**ASSIGNMENT**
Lines from the one containing "Task: Click the home breadcrumb icon" through the end of the material are to be retyped exactly; do not copy pictures.

%%

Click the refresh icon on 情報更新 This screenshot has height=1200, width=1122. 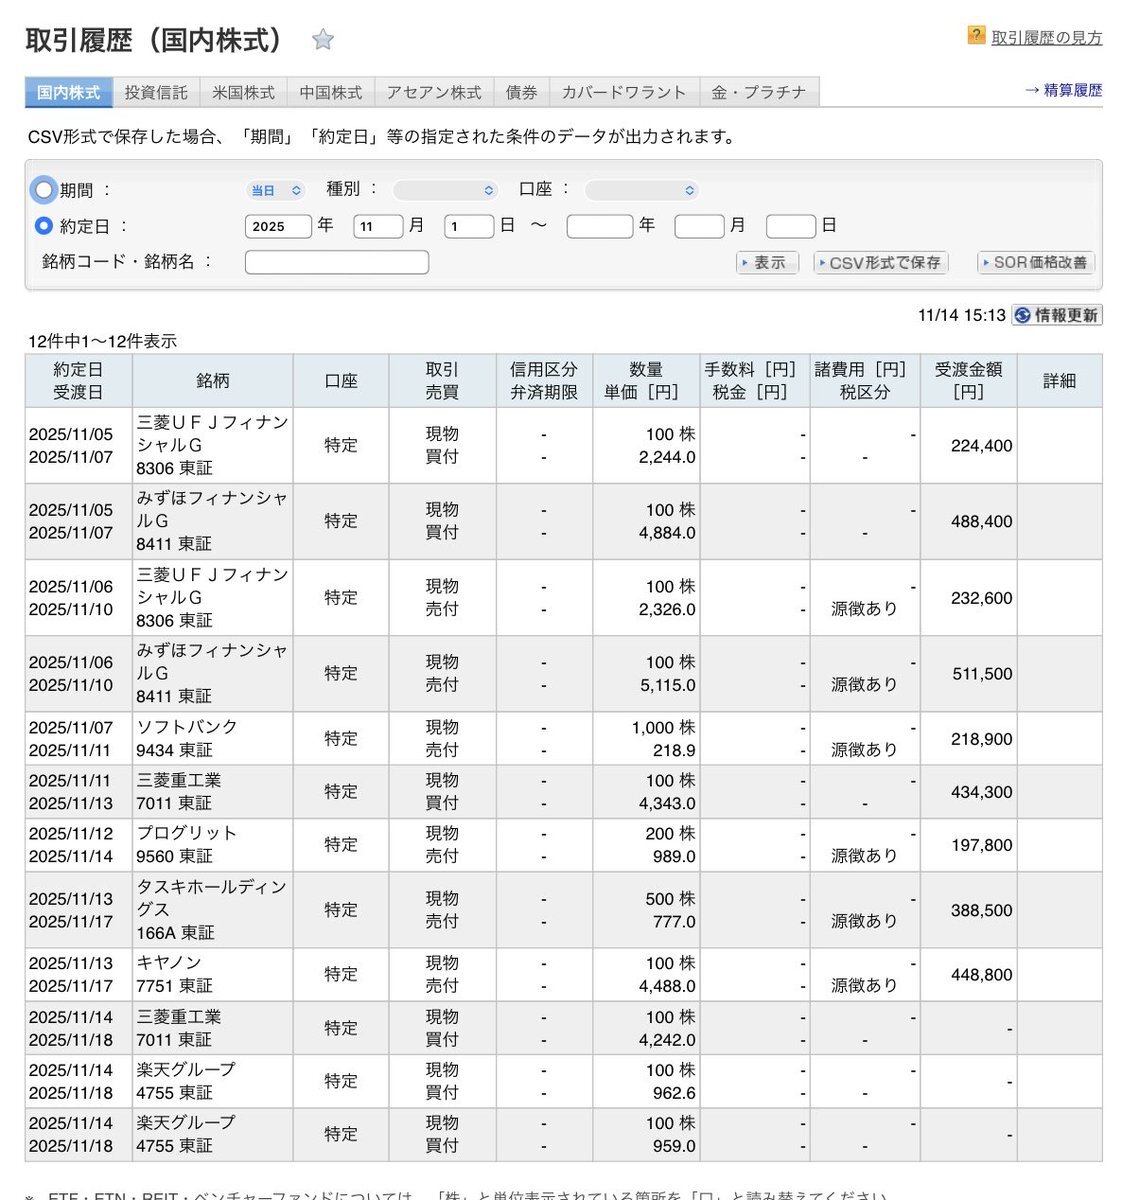(1022, 315)
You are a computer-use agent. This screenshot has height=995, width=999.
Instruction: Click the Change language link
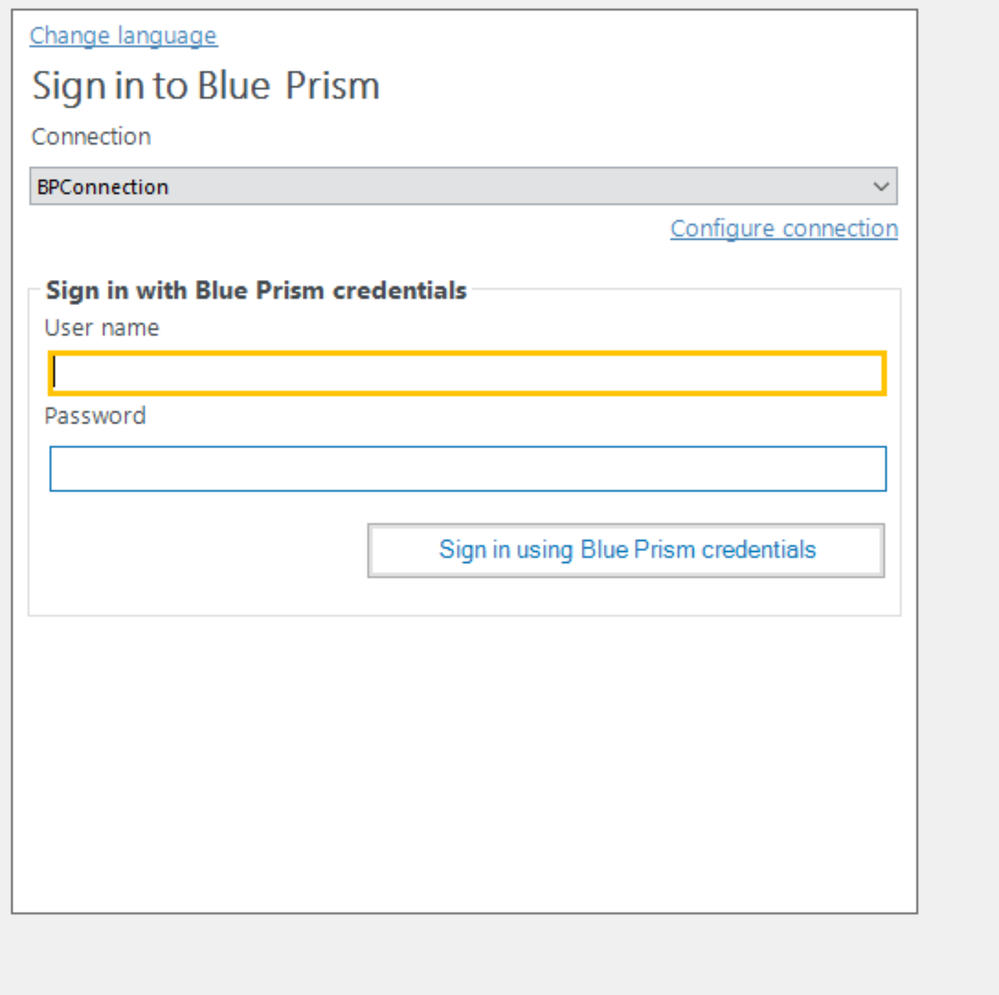(x=123, y=36)
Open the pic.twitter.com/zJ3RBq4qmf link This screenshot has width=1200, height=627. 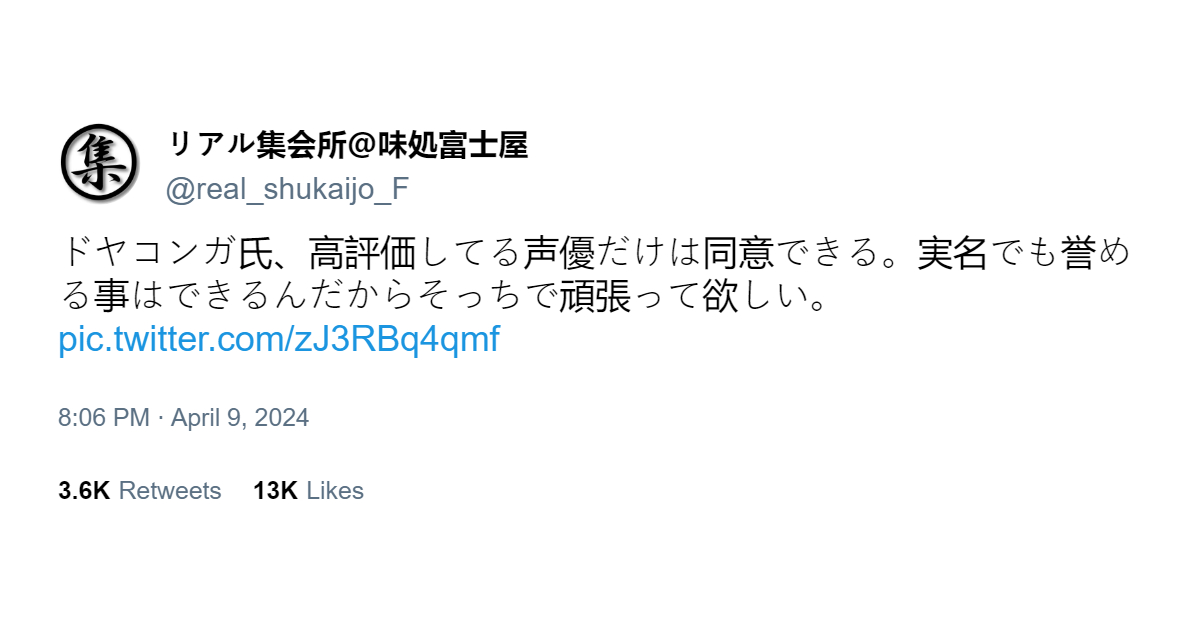[279, 339]
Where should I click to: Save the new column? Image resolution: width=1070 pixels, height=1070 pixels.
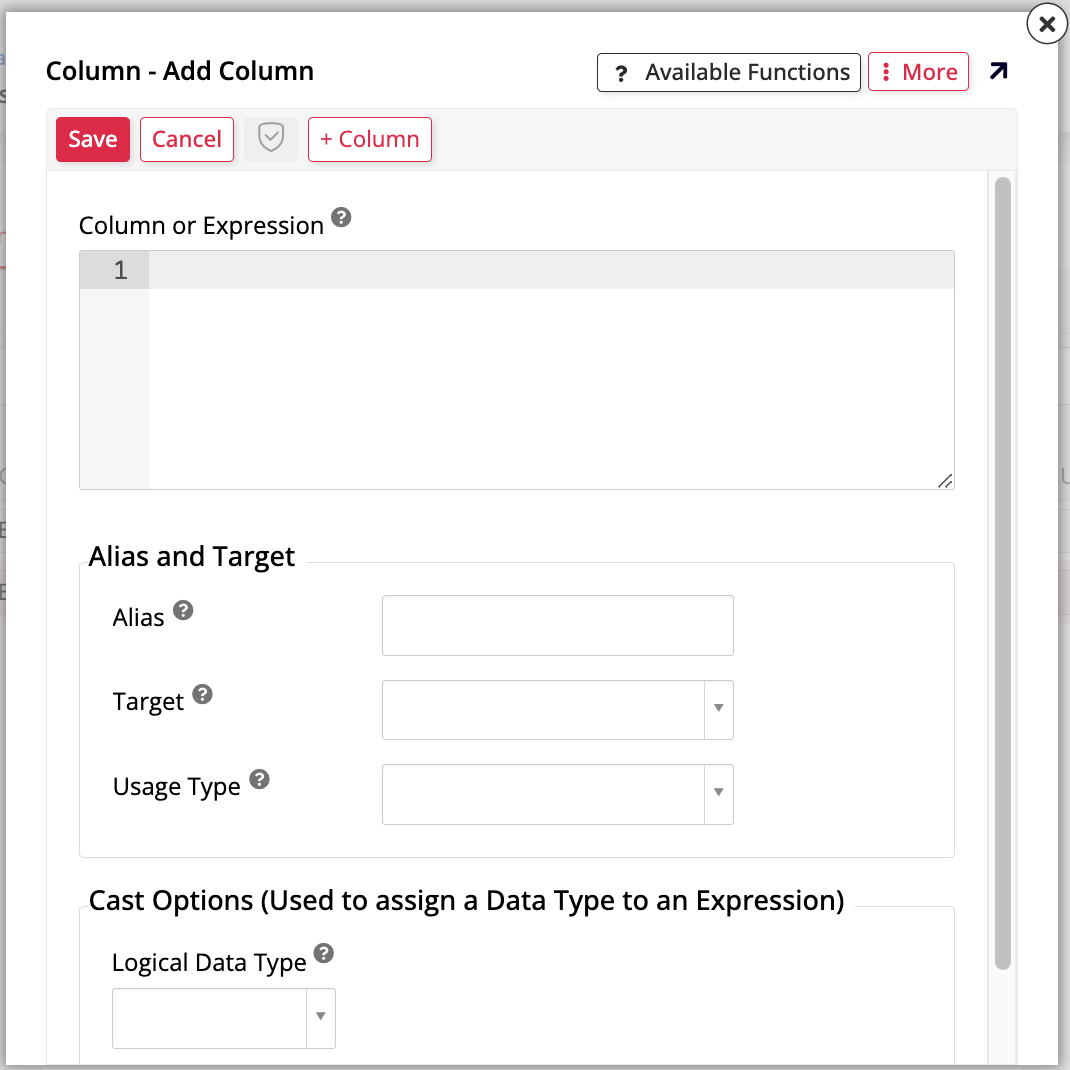(93, 139)
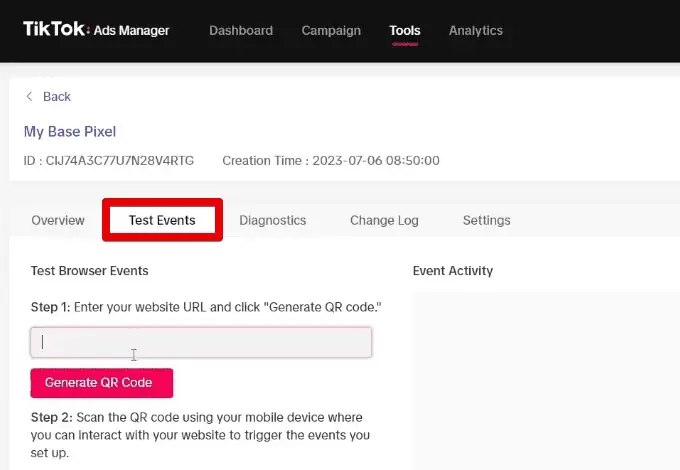This screenshot has height=470, width=680.
Task: Go to the Campaign section
Action: 331,30
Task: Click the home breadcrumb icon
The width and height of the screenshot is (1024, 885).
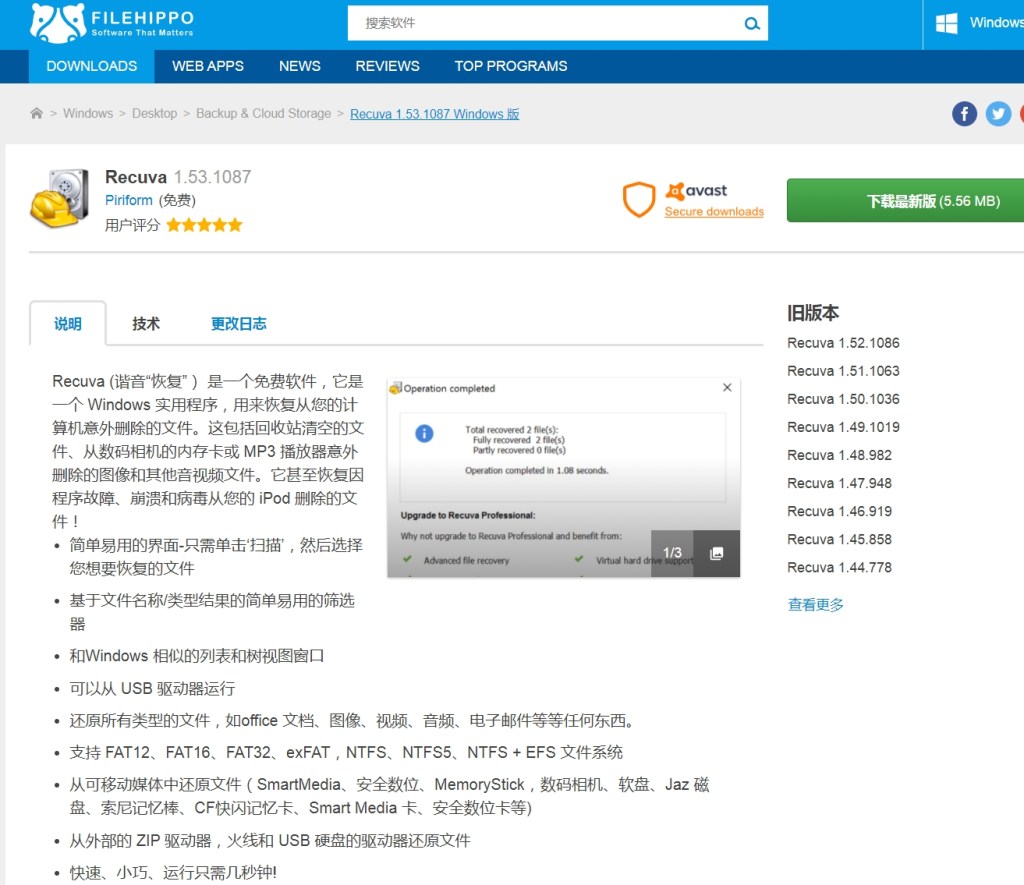Action: coord(37,114)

%%

**TASK ANSWER**
Task: Click the home breadcrumb icon
The width and height of the screenshot is (1024, 885).
Action: coord(37,114)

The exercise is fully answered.